- _TASK REQUIREMENTS_
The answer must consist of every line from the entries that holds the word "Given".

- _EXCERPTED RECORDS_
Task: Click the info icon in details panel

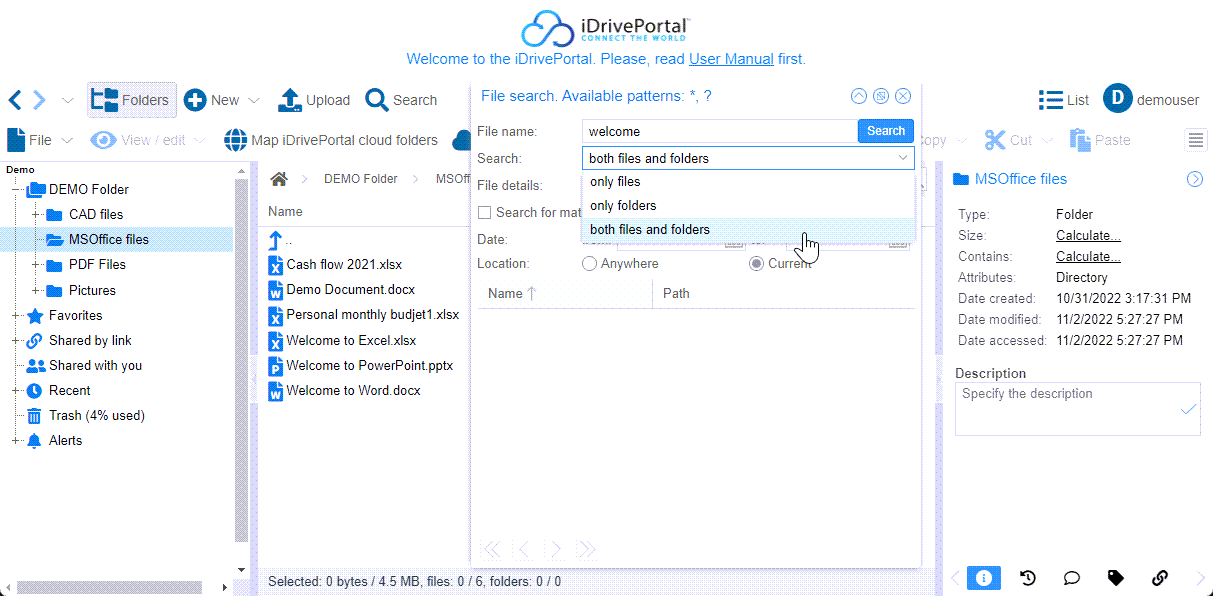Action: click(983, 577)
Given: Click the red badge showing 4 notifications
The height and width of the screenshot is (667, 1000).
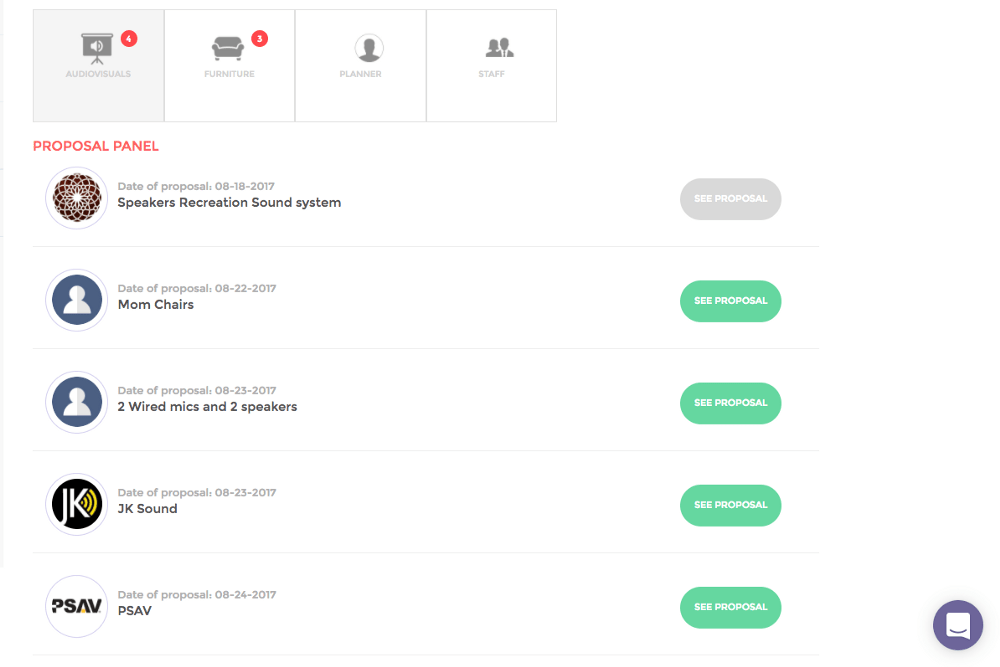Looking at the screenshot, I should (x=129, y=39).
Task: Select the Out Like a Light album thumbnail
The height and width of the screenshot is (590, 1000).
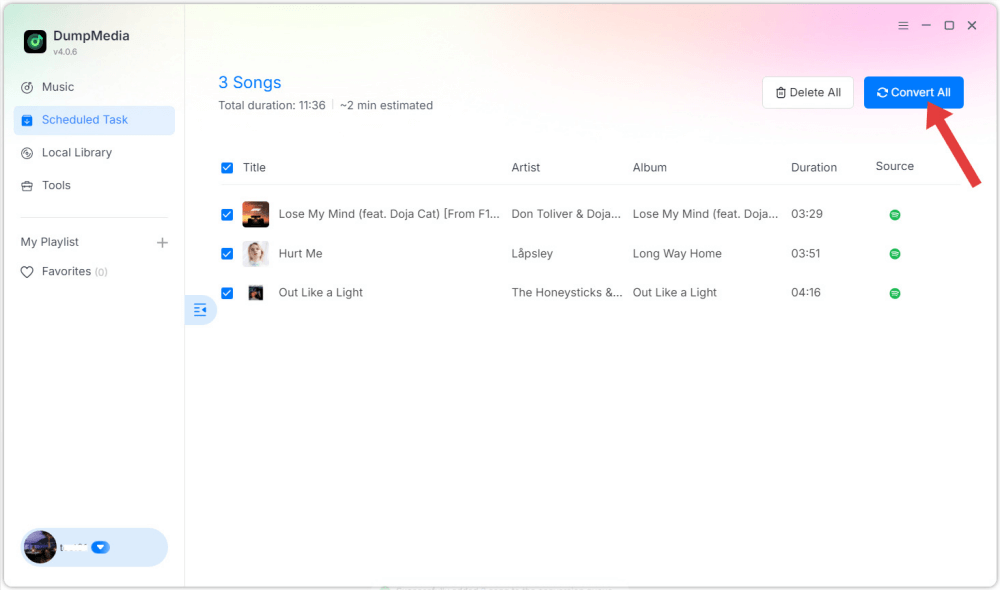Action: pos(255,292)
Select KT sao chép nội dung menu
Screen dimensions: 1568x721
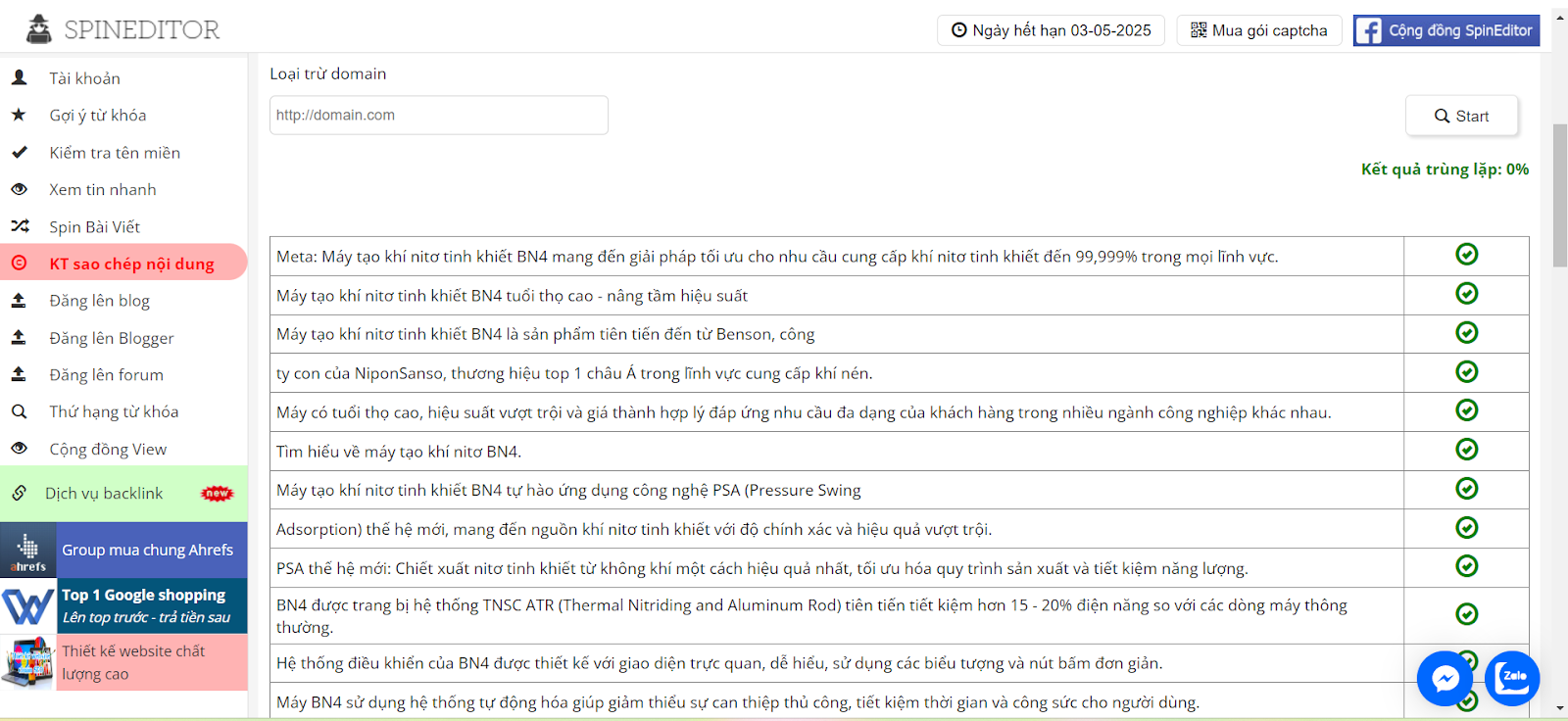pos(131,264)
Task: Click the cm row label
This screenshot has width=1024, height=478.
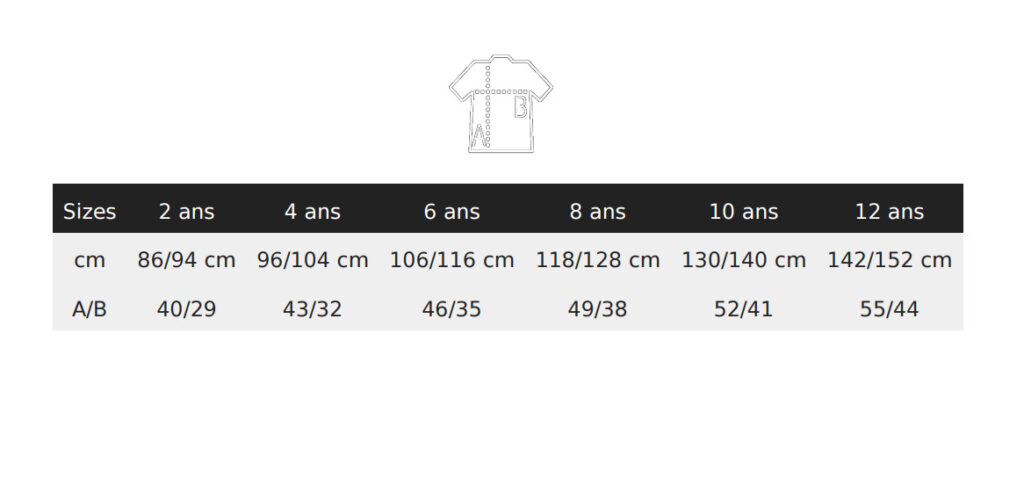Action: tap(89, 260)
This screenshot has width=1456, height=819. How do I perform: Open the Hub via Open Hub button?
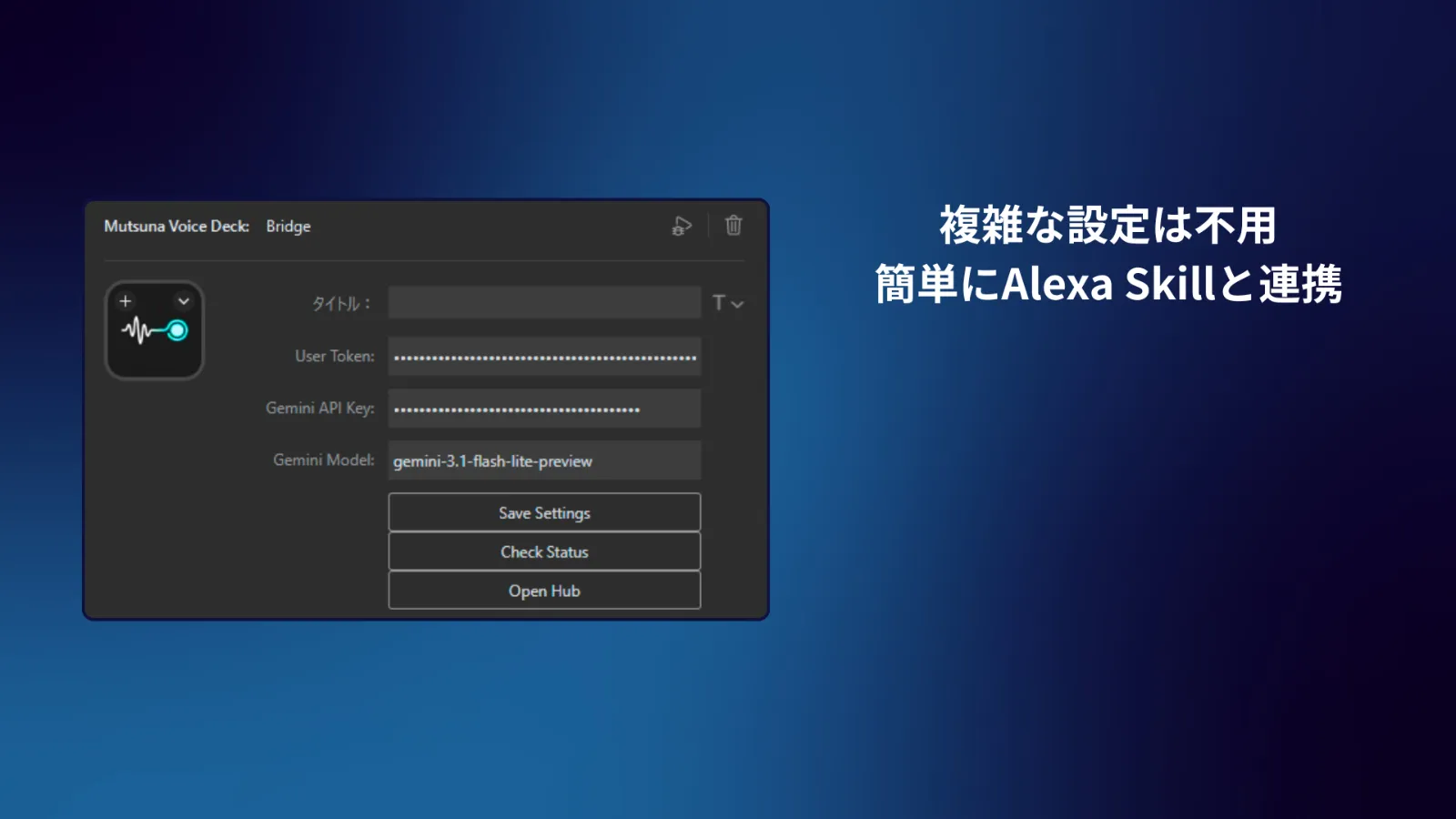click(544, 591)
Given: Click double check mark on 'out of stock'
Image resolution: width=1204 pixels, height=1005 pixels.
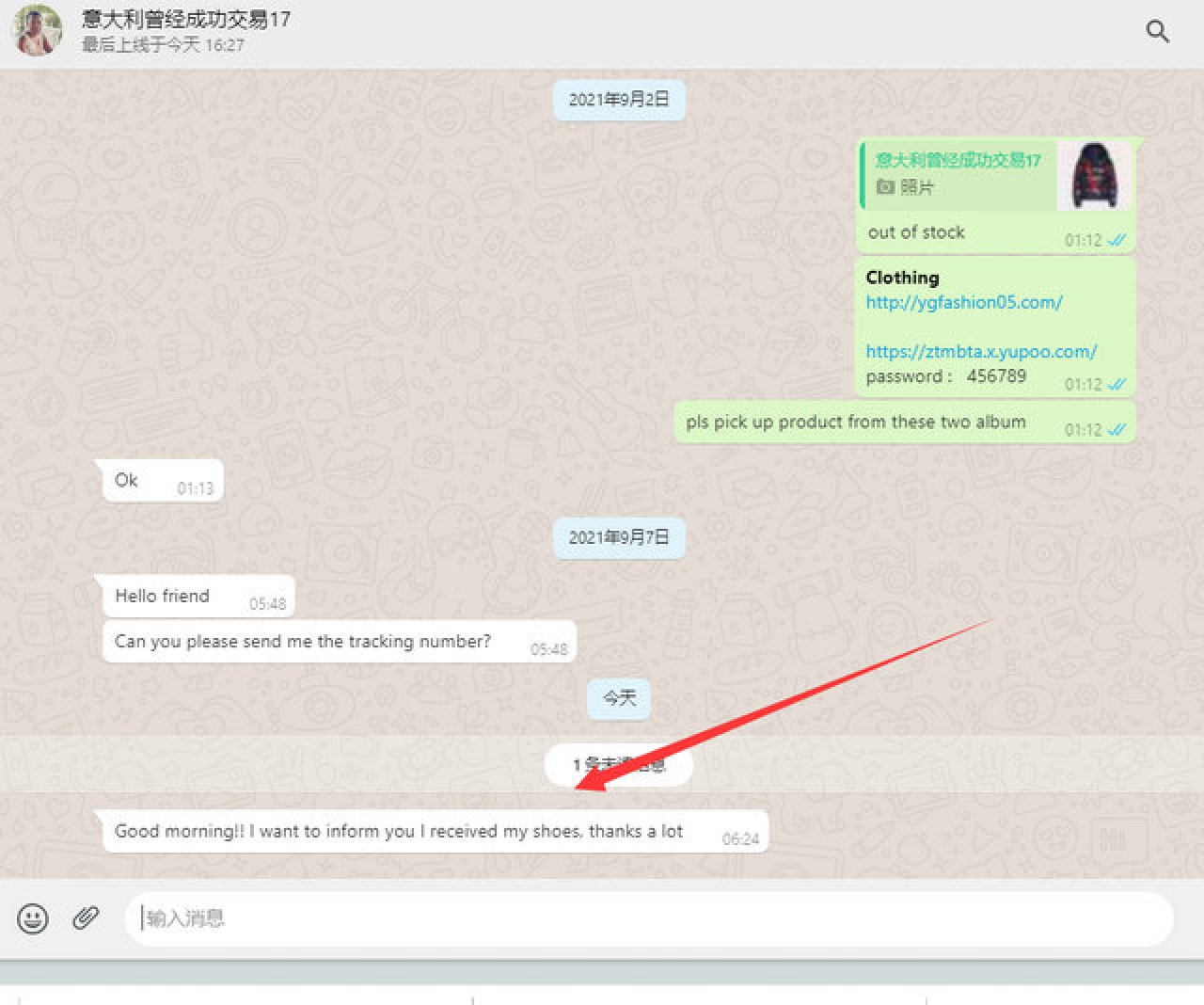Looking at the screenshot, I should 1117,240.
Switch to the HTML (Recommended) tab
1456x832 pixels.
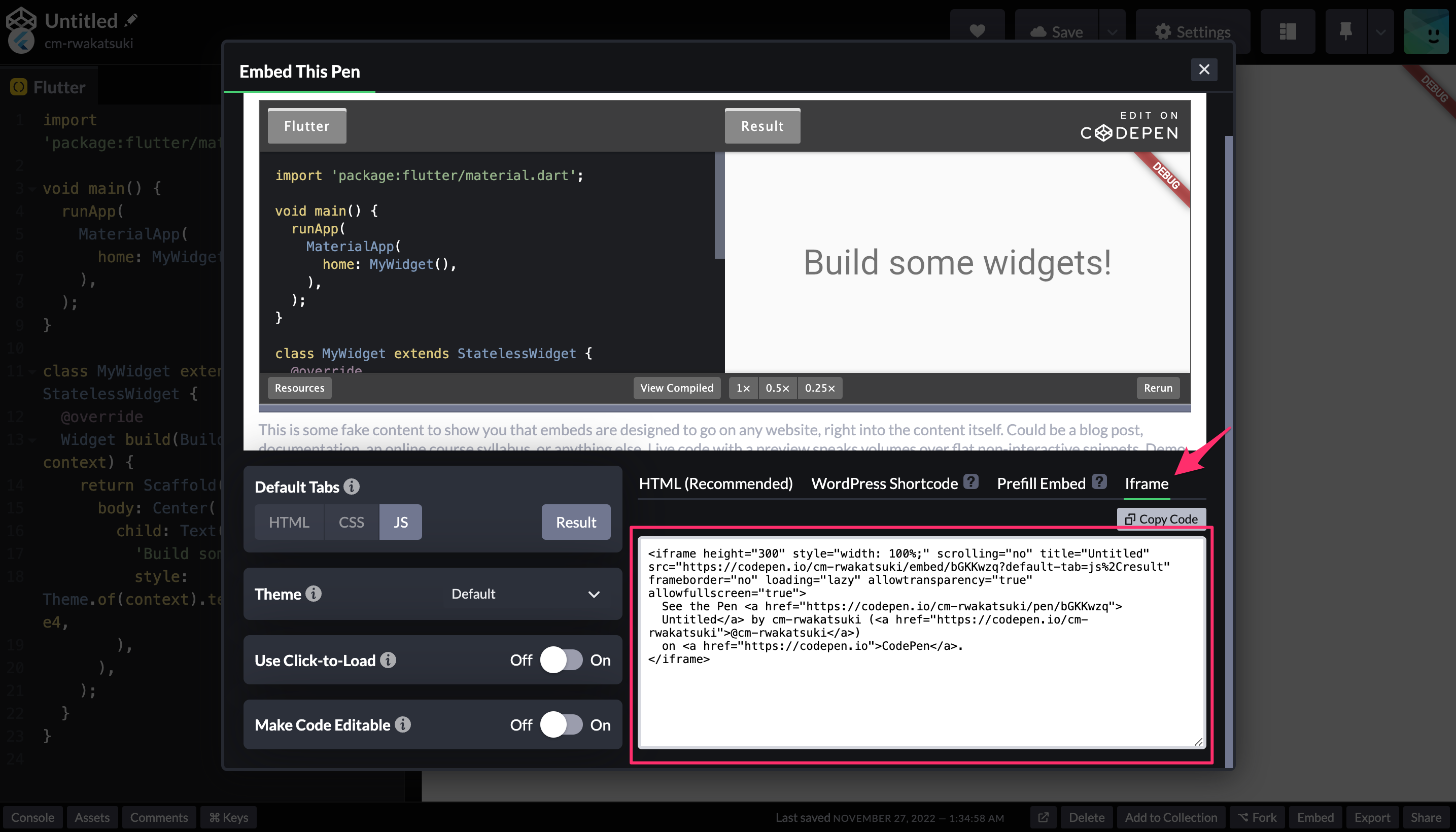(x=715, y=483)
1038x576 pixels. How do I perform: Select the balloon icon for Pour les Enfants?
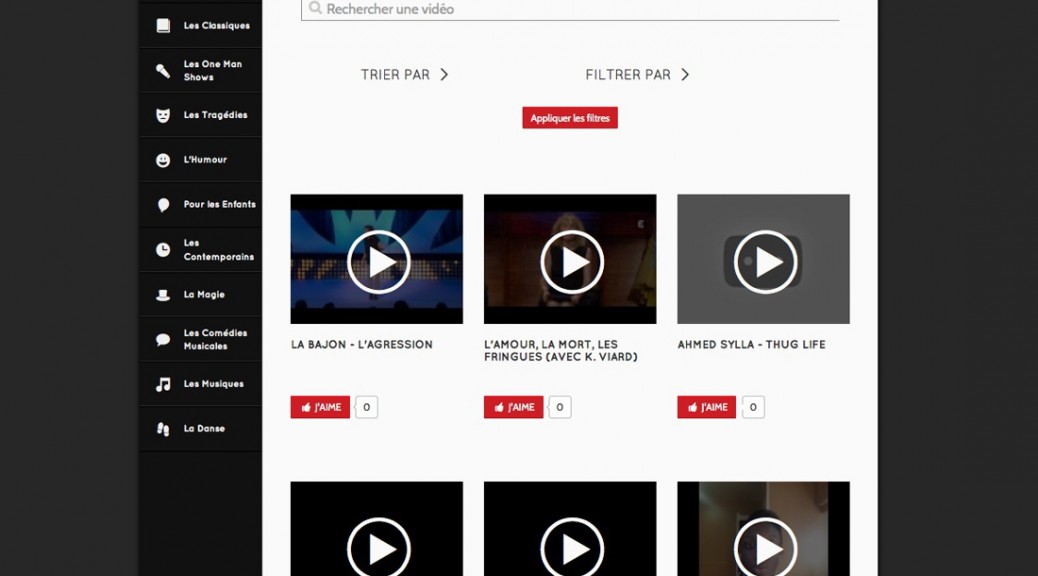tap(163, 205)
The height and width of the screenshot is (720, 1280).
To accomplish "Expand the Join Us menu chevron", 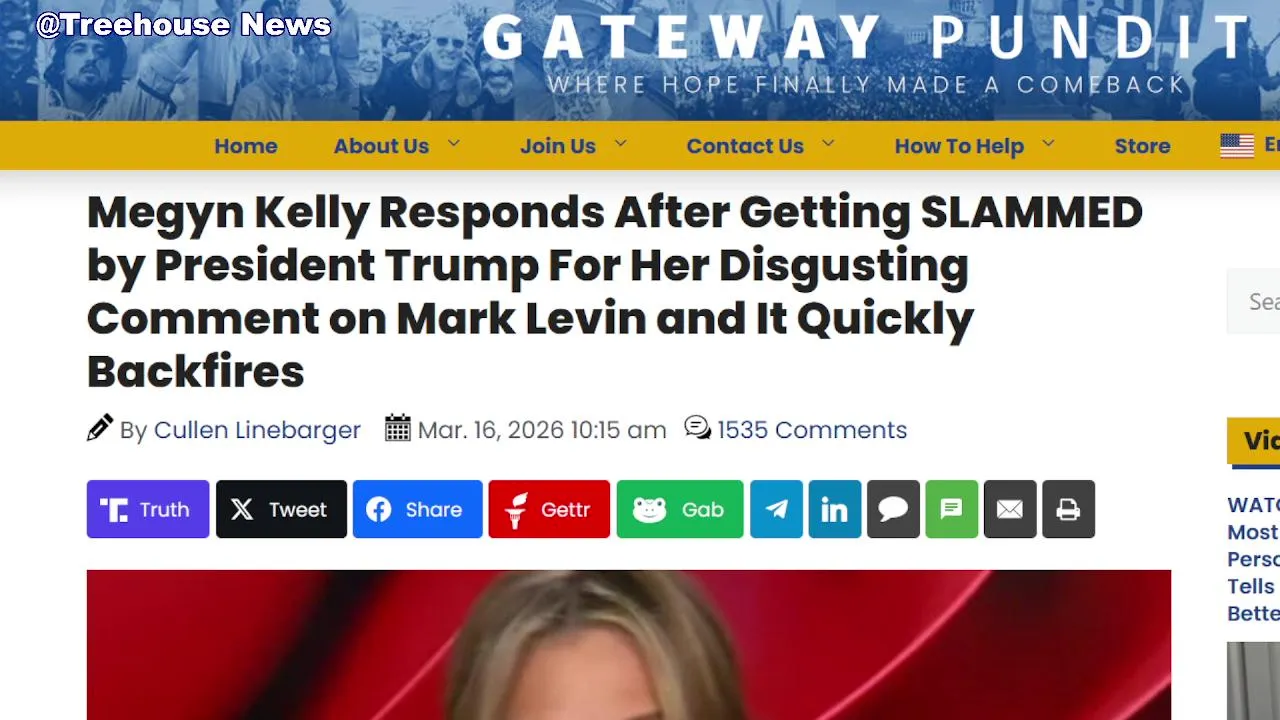I will tap(621, 144).
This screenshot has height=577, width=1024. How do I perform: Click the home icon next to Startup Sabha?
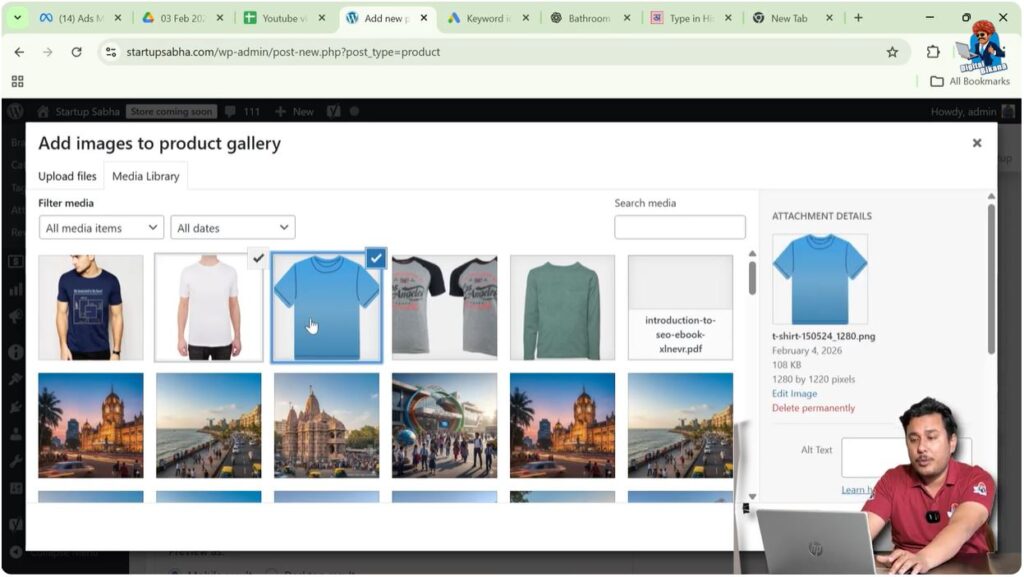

- _ANSWER TO THIS PROBLEM_
Given: Click the red badge showing 4 notifications
Given: Click double check mark on 'out of stock'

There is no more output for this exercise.